__作業課題__. 以下の記録のうち、「Find the location」を含む行から「smartphone-icon is located」を含む行まで（両端の行を含む）をそのまま繰り返してください。画像は解答に含めないでください。

__元データ__.

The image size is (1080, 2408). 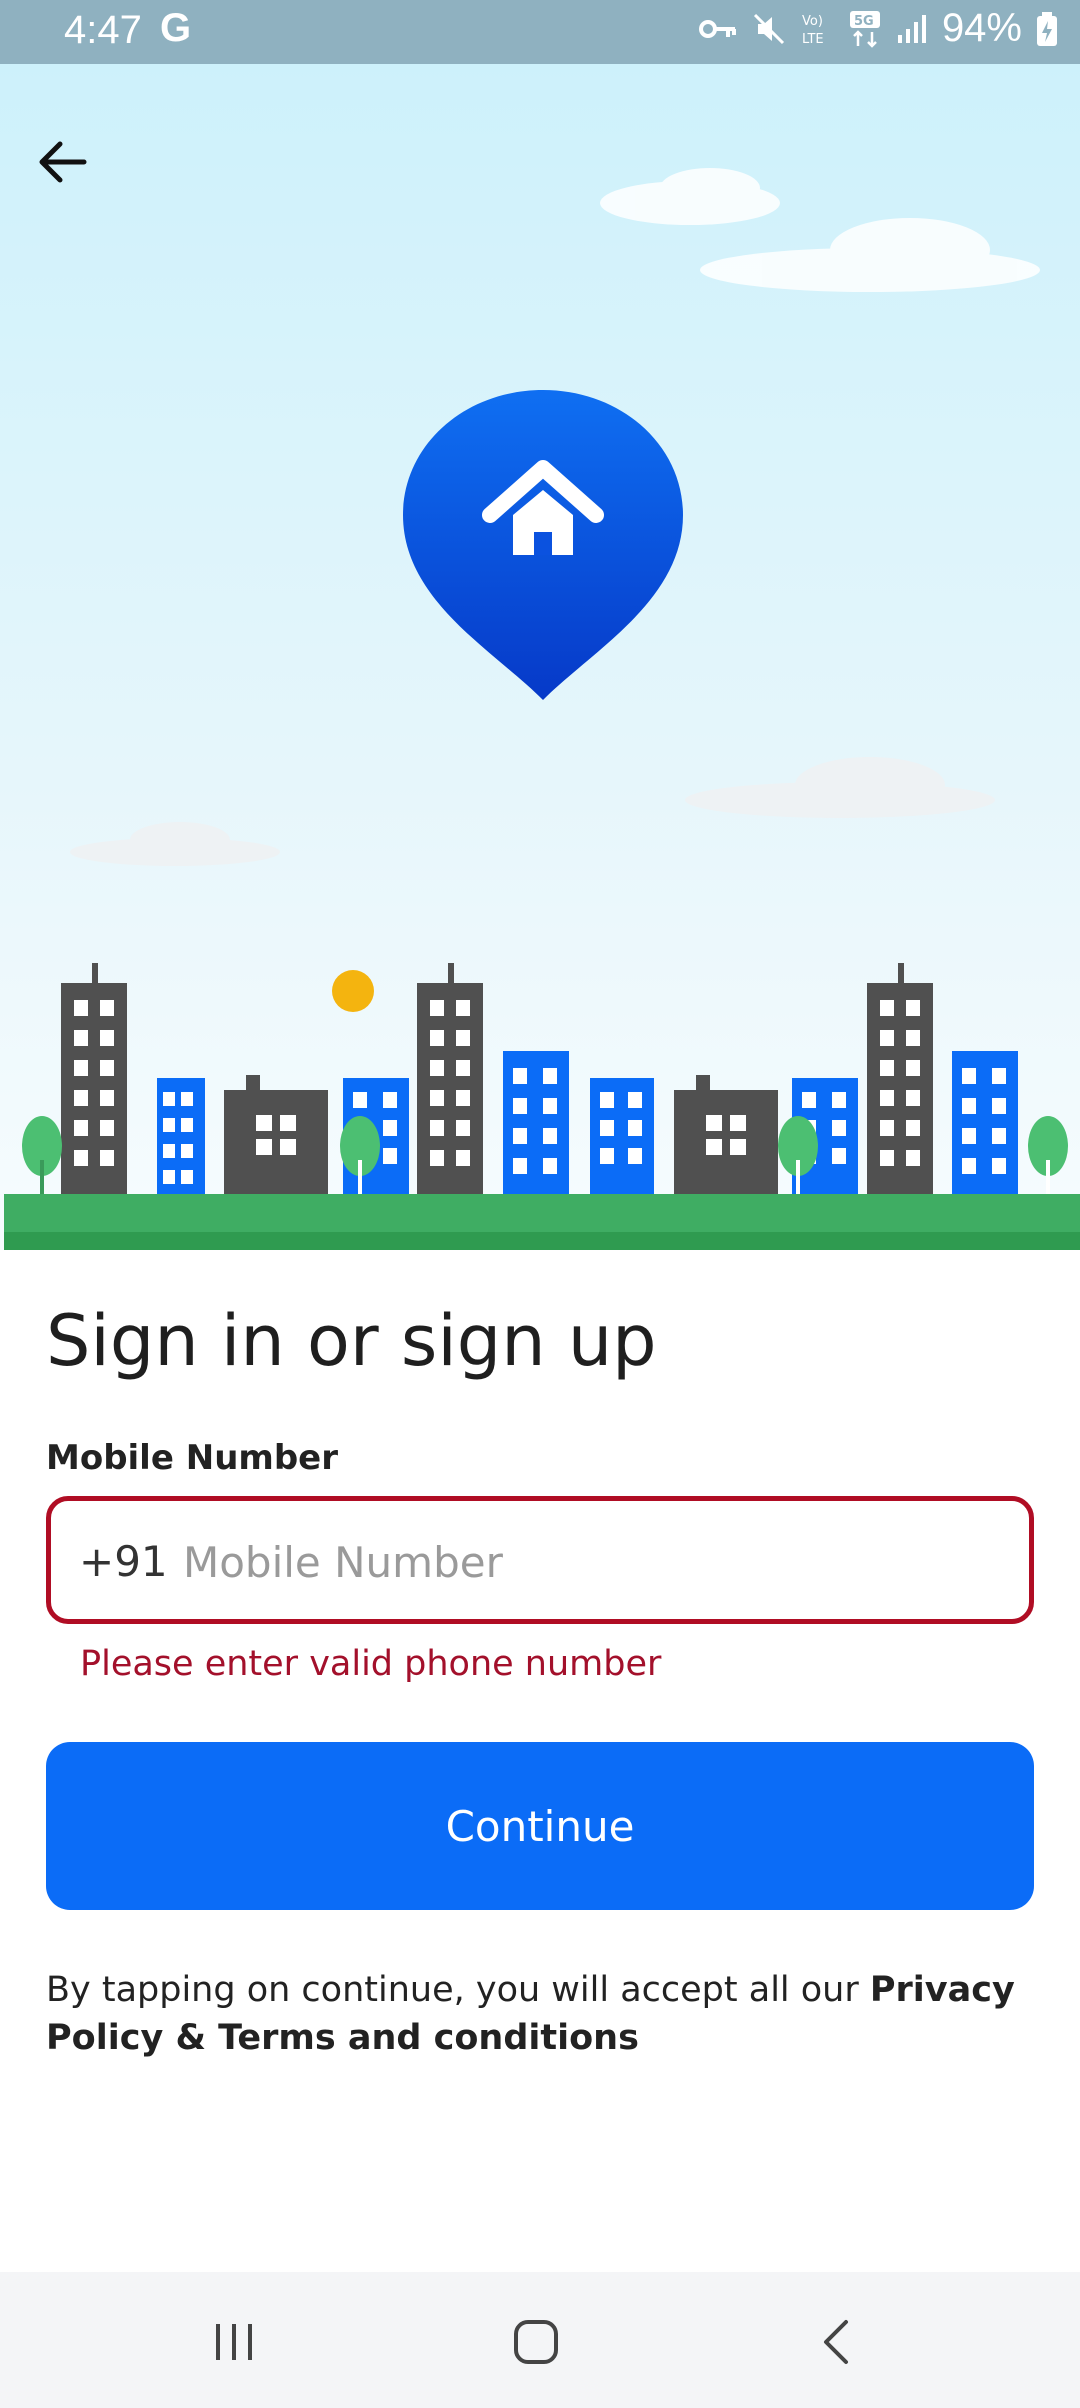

...

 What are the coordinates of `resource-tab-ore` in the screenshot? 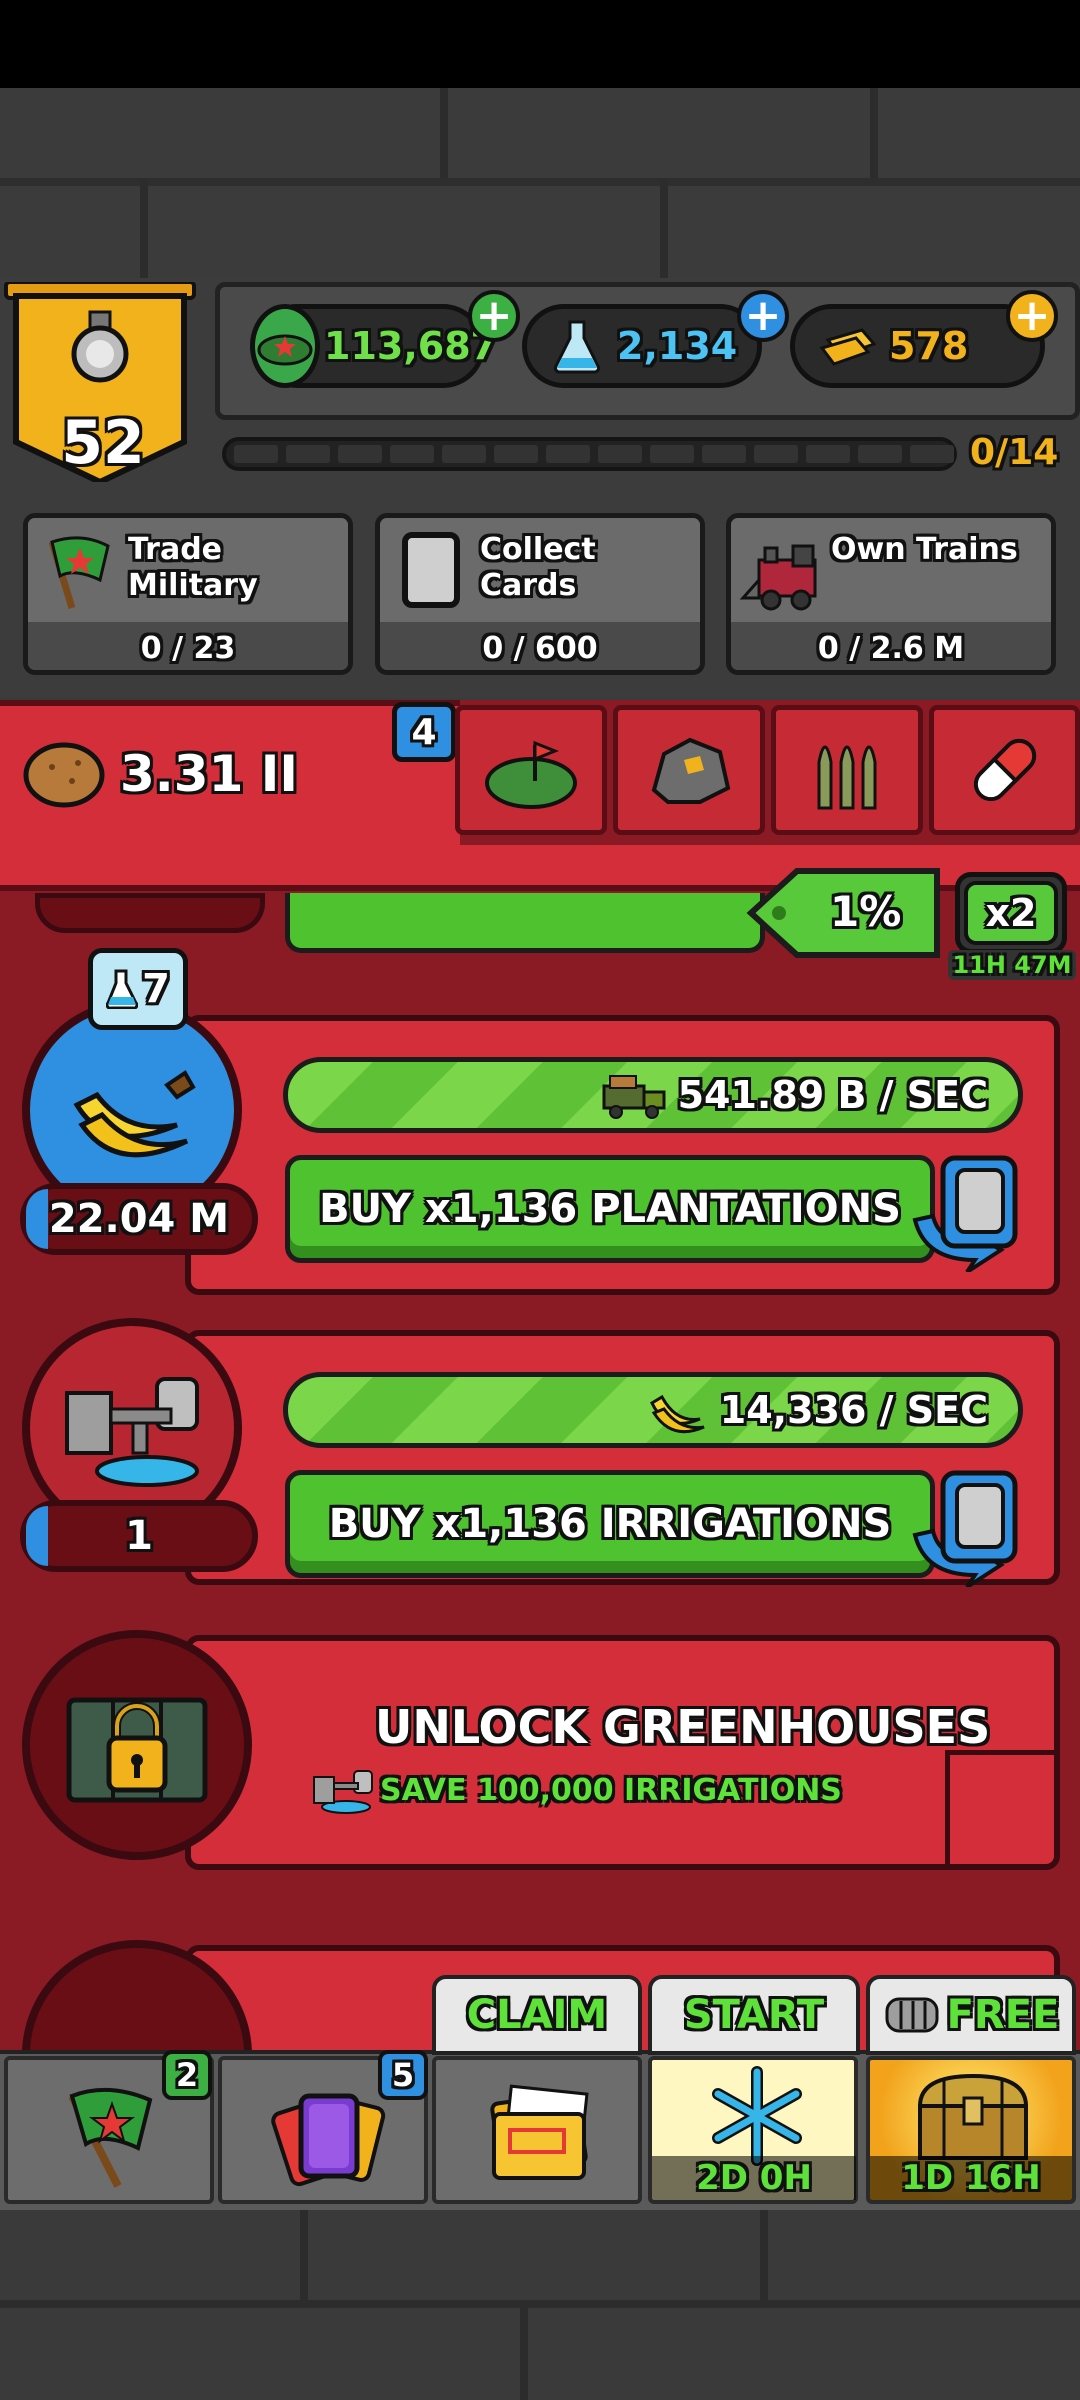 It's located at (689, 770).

...

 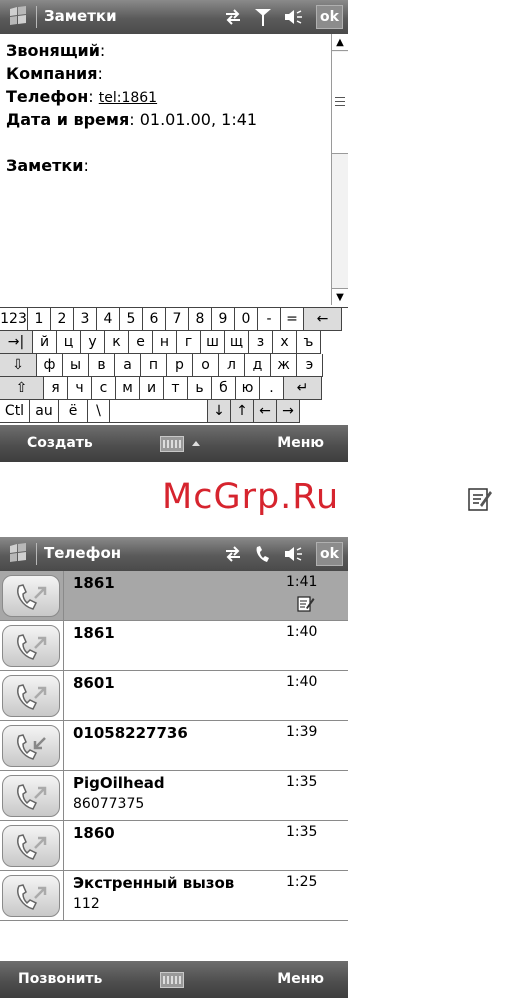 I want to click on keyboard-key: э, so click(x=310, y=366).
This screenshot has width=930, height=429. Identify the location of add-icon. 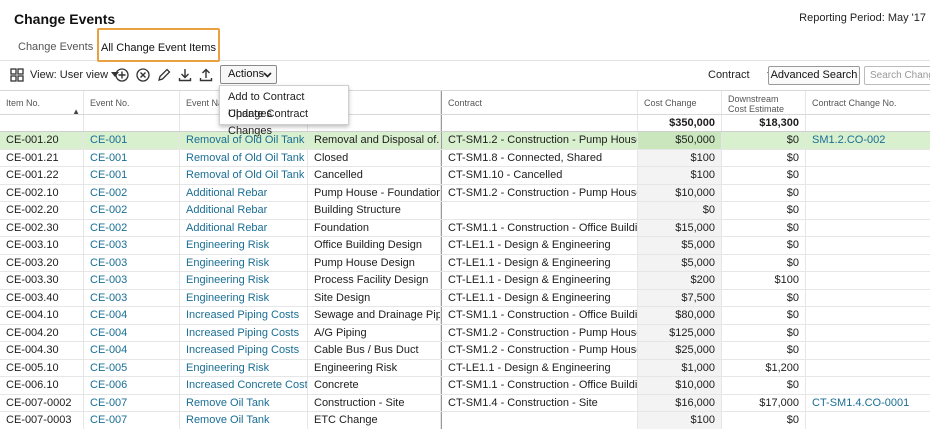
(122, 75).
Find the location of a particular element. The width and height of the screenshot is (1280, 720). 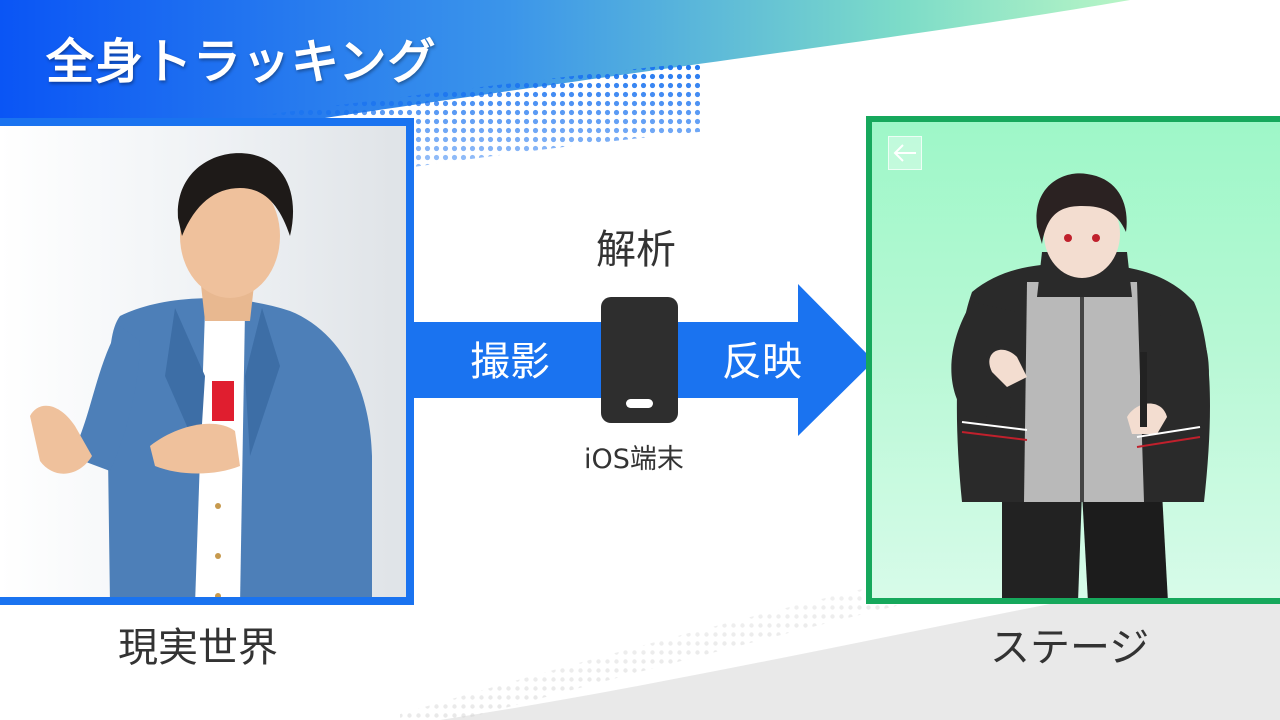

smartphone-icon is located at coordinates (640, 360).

__解答__.
Find the location of a particular element. The width and height of the screenshot is (1280, 720). 

smartphone-icon is located at coordinates (640, 360).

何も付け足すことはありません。